Reproduce the data below word for word, line by line, but leave out the pictures.

| Materials provided |

============

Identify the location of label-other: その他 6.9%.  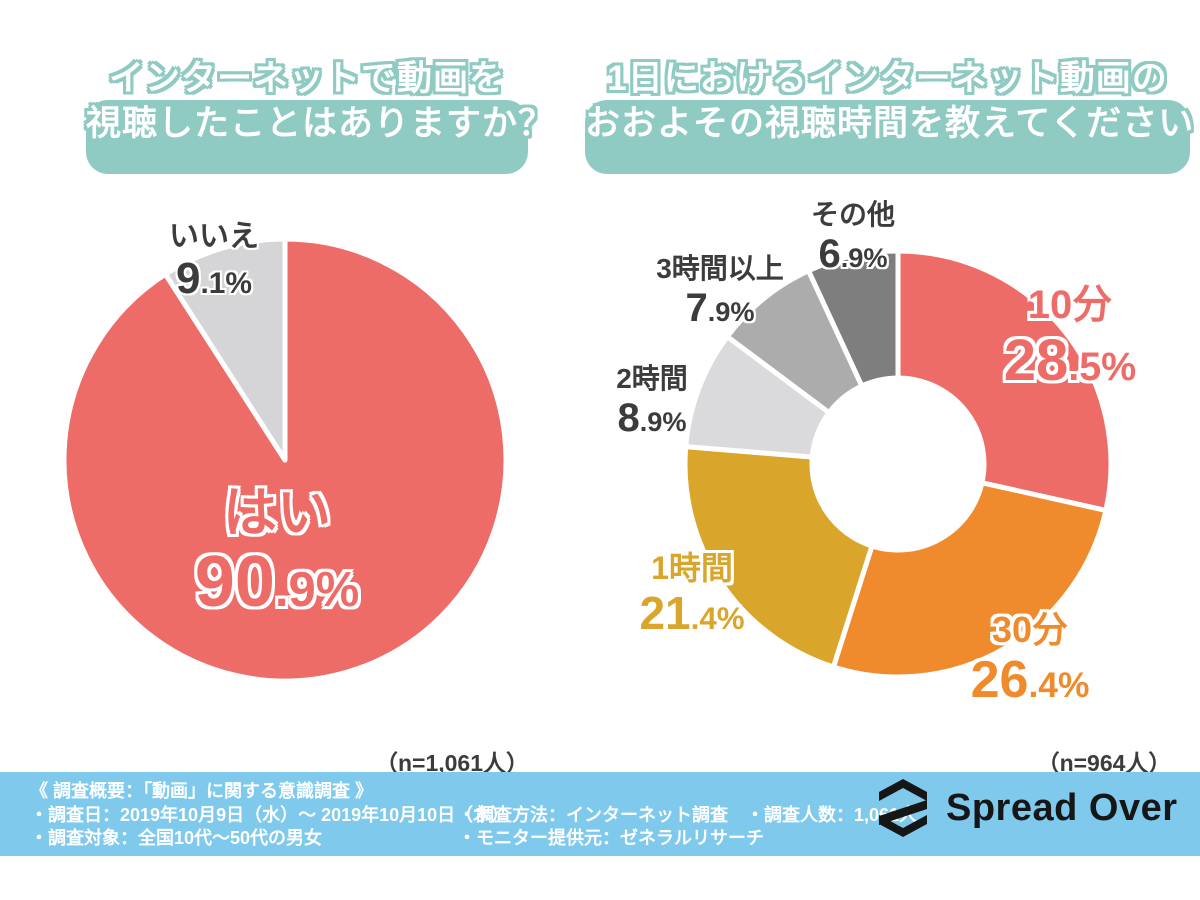
(853, 239).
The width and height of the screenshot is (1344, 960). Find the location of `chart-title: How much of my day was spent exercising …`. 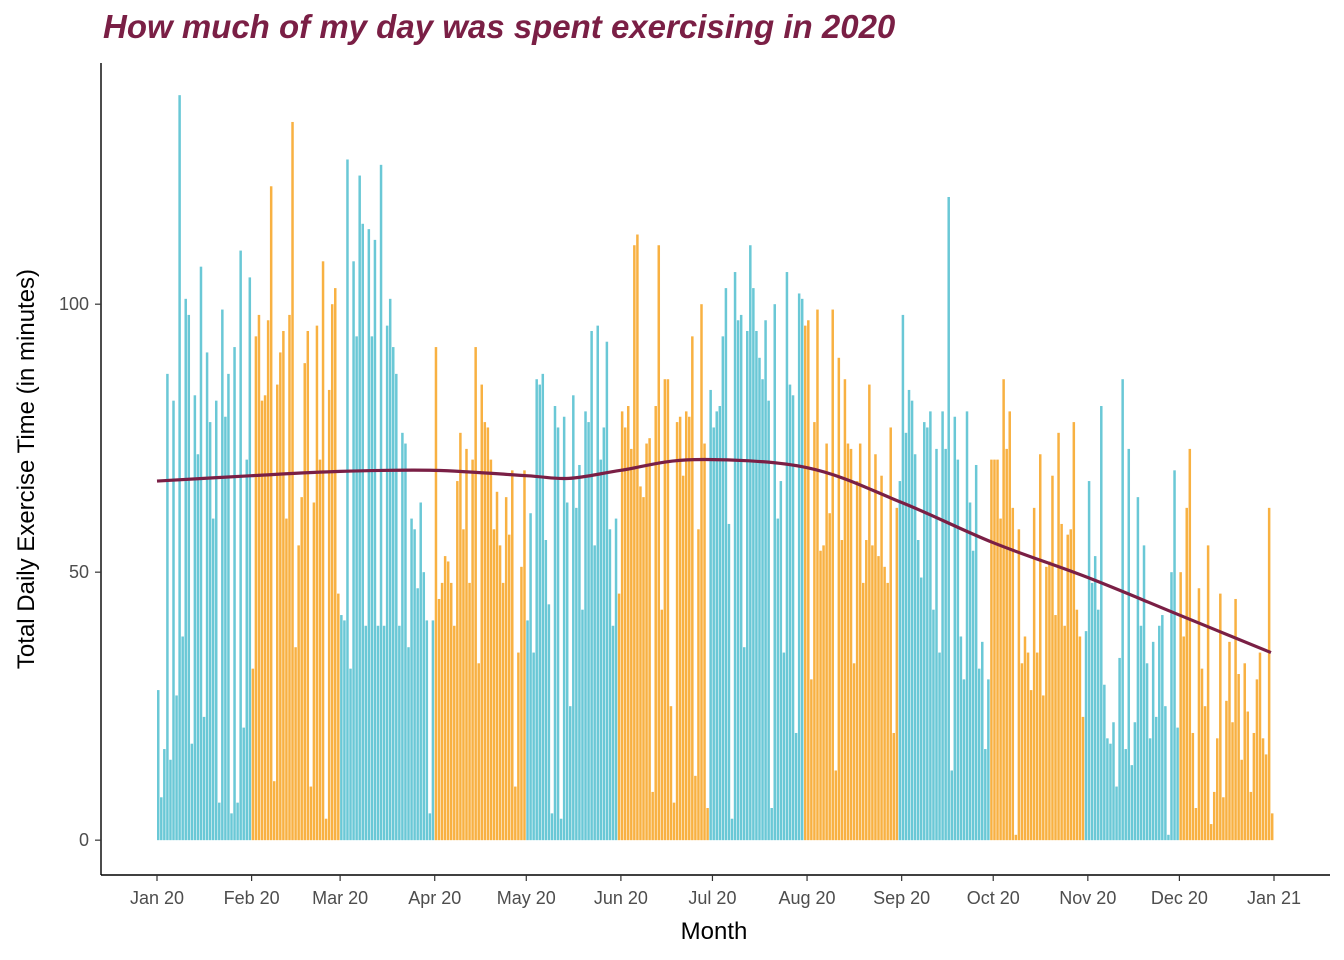

chart-title: How much of my day was spent exercising … is located at coordinates (500, 26).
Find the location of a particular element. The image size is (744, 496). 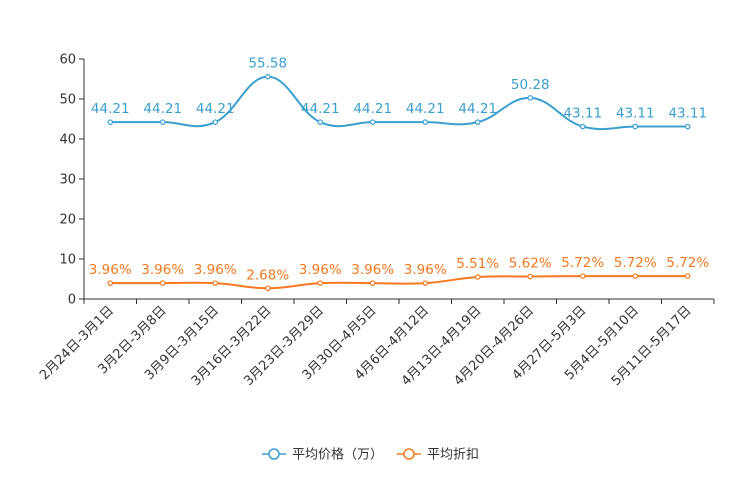

data-label: 50.28 is located at coordinates (530, 85).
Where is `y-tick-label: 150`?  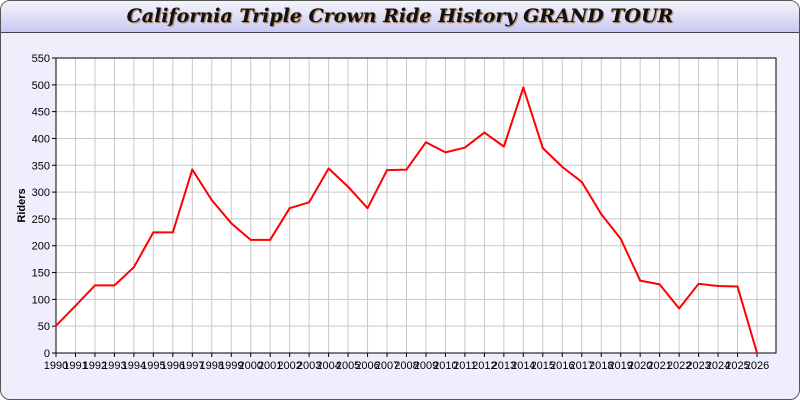
y-tick-label: 150 is located at coordinates (41, 274).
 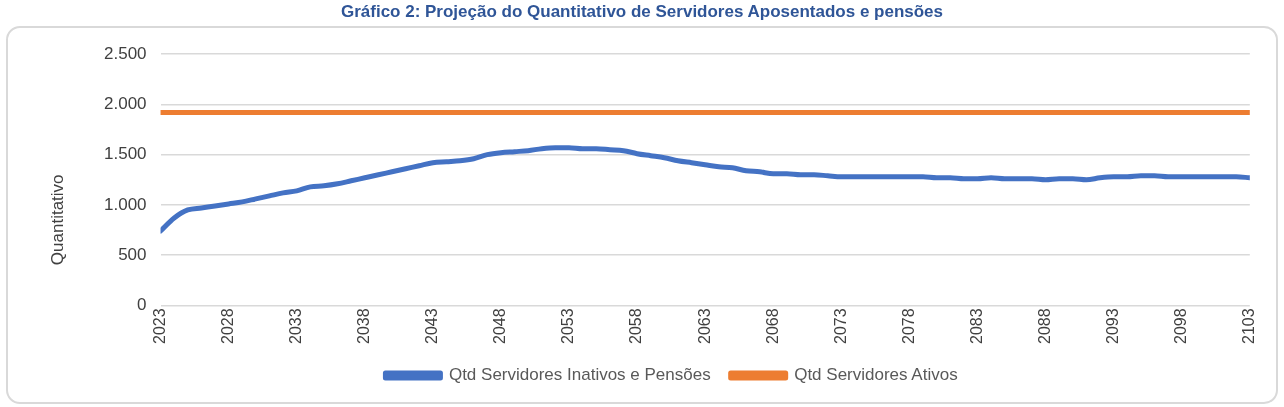 I want to click on x-tick-label: 2048, so click(x=500, y=326).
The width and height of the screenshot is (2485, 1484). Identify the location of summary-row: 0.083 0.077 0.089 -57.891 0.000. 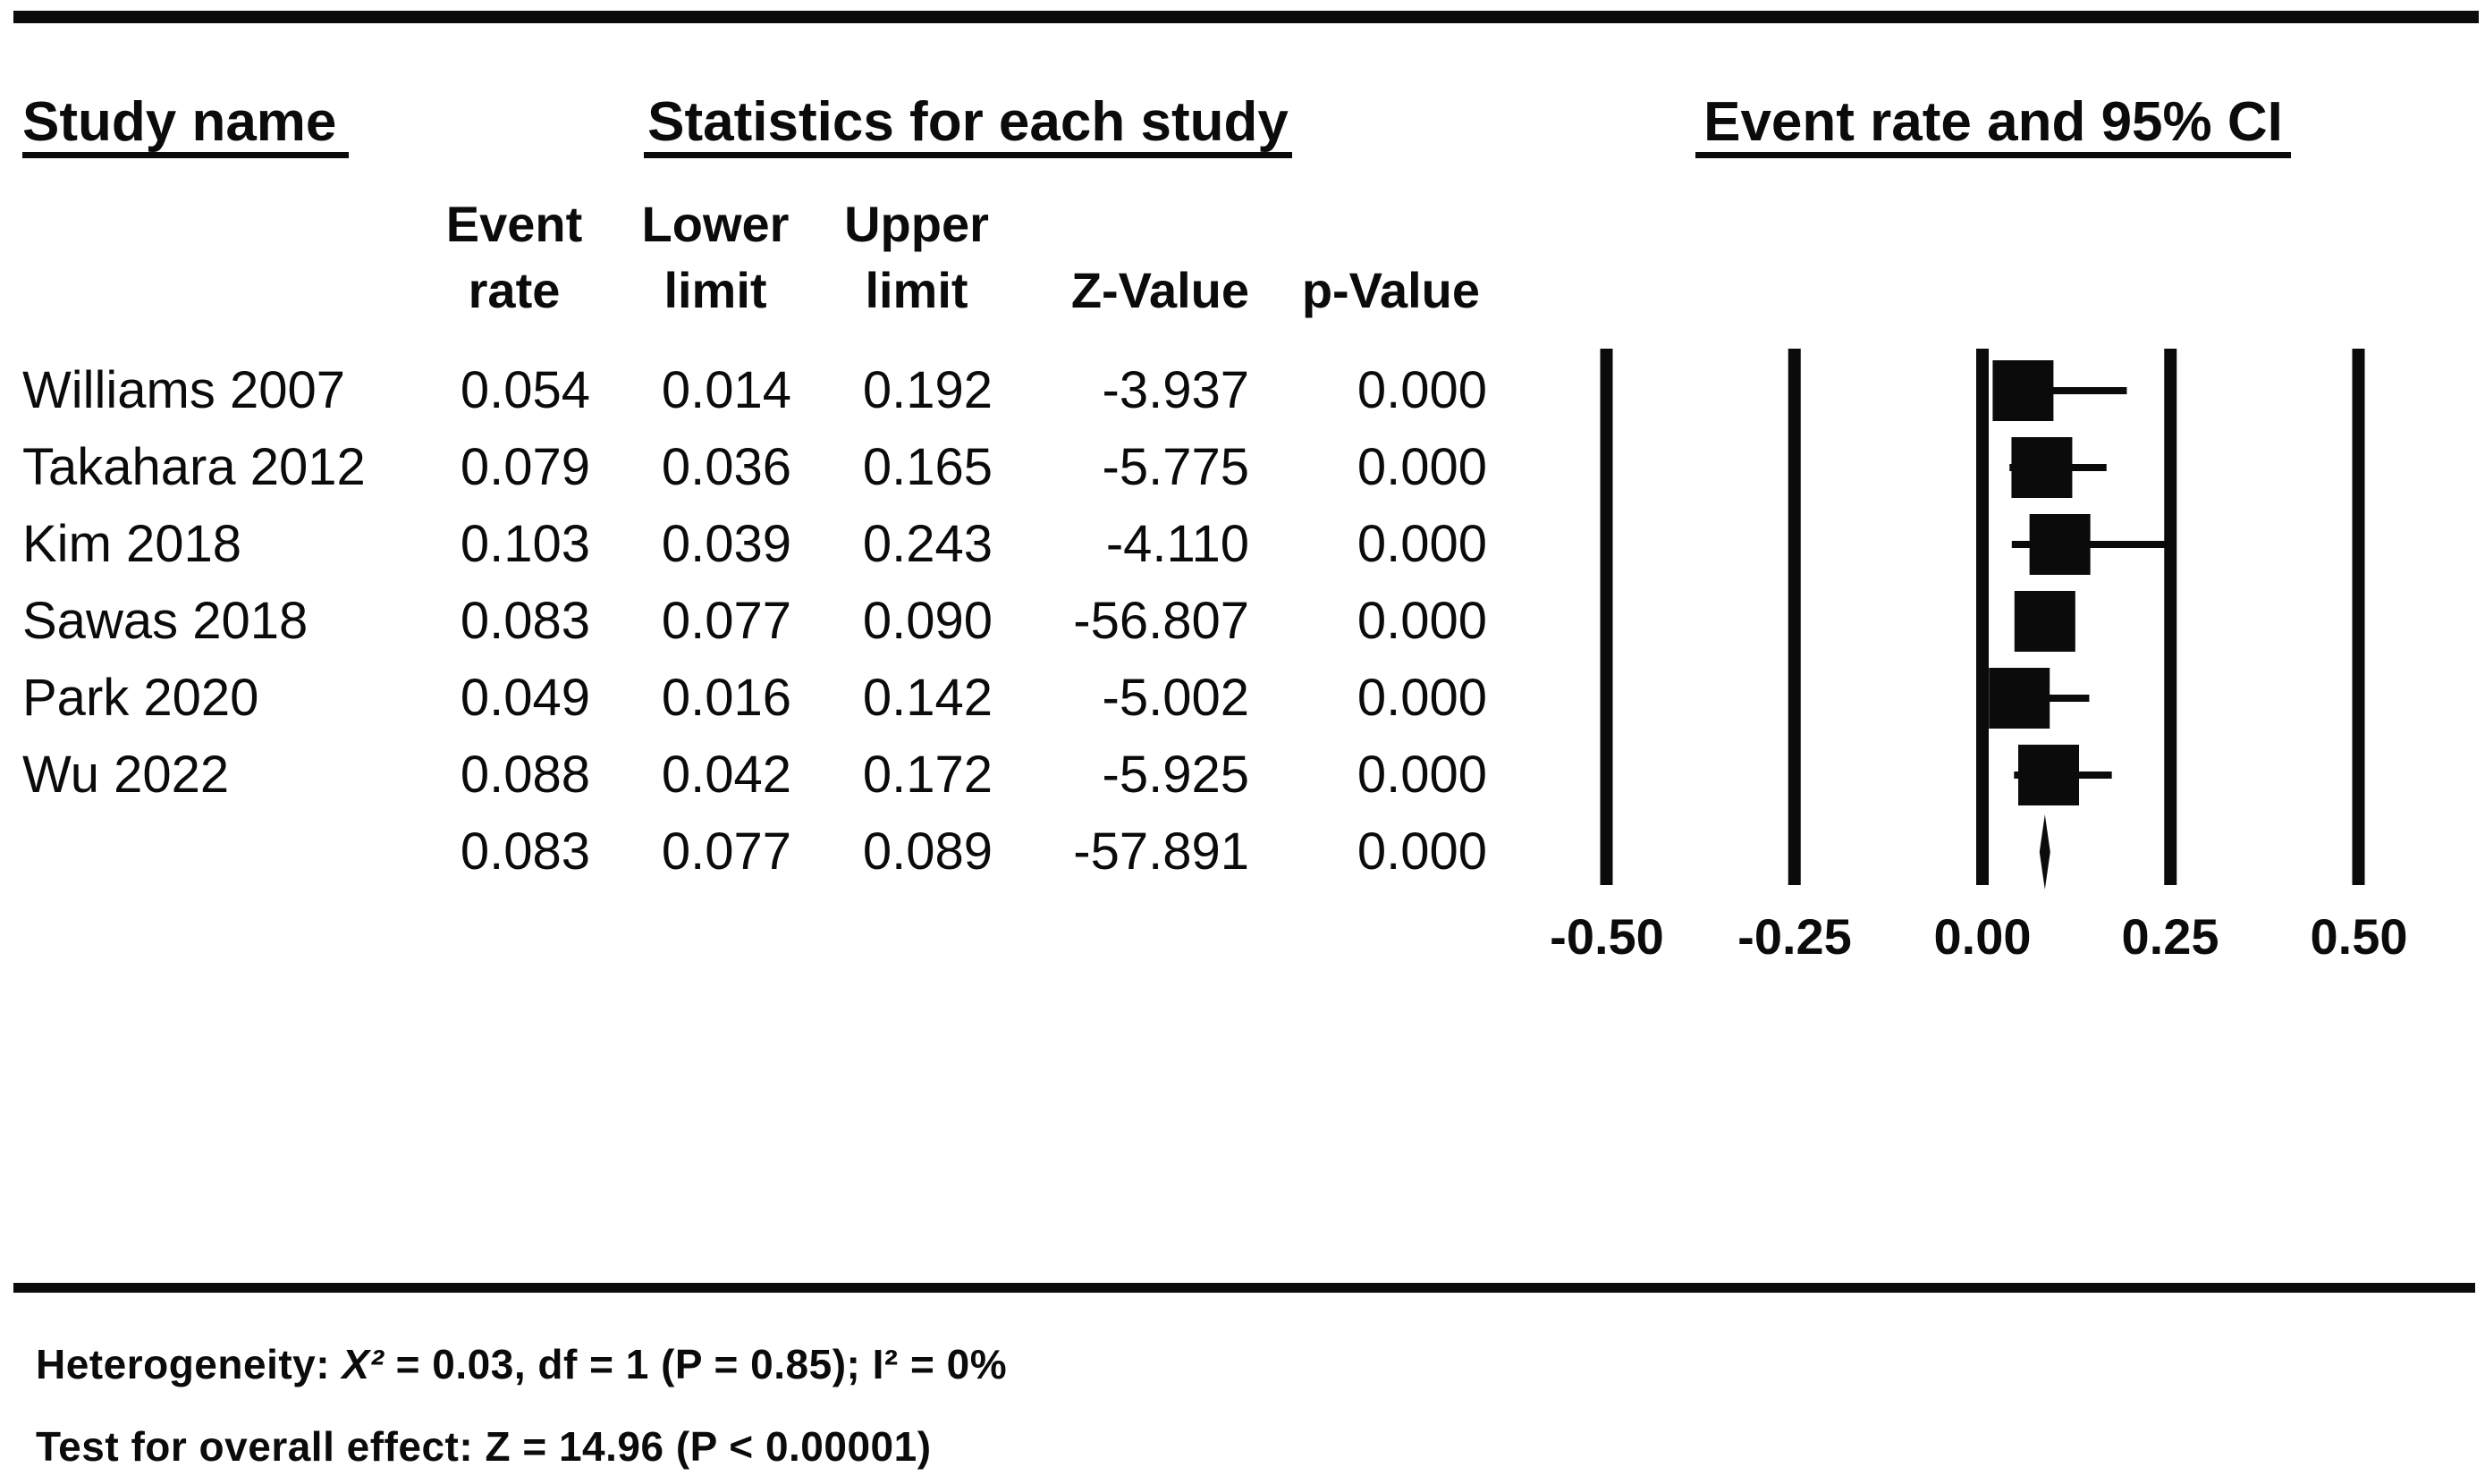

============

| Result |
Identify the location of label-other: その他 6.9%.  
(853, 239).
The width and height of the screenshot is (1344, 960). Find the location of `chart-title: How much of my day was spent exercising …`. 

chart-title: How much of my day was spent exercising … is located at coordinates (500, 26).
Find the location of a particular element. The image size is (744, 496). 

data-label: 50.28 is located at coordinates (530, 85).
Where is `y-tick-label: 150`?  
y-tick-label: 150 is located at coordinates (41, 274).
  I want to click on x-tick-label: 2048, so click(x=500, y=326).
The width and height of the screenshot is (2485, 1484). Identify the location of summary-row: 0.083 0.077 0.089 -57.891 0.000. 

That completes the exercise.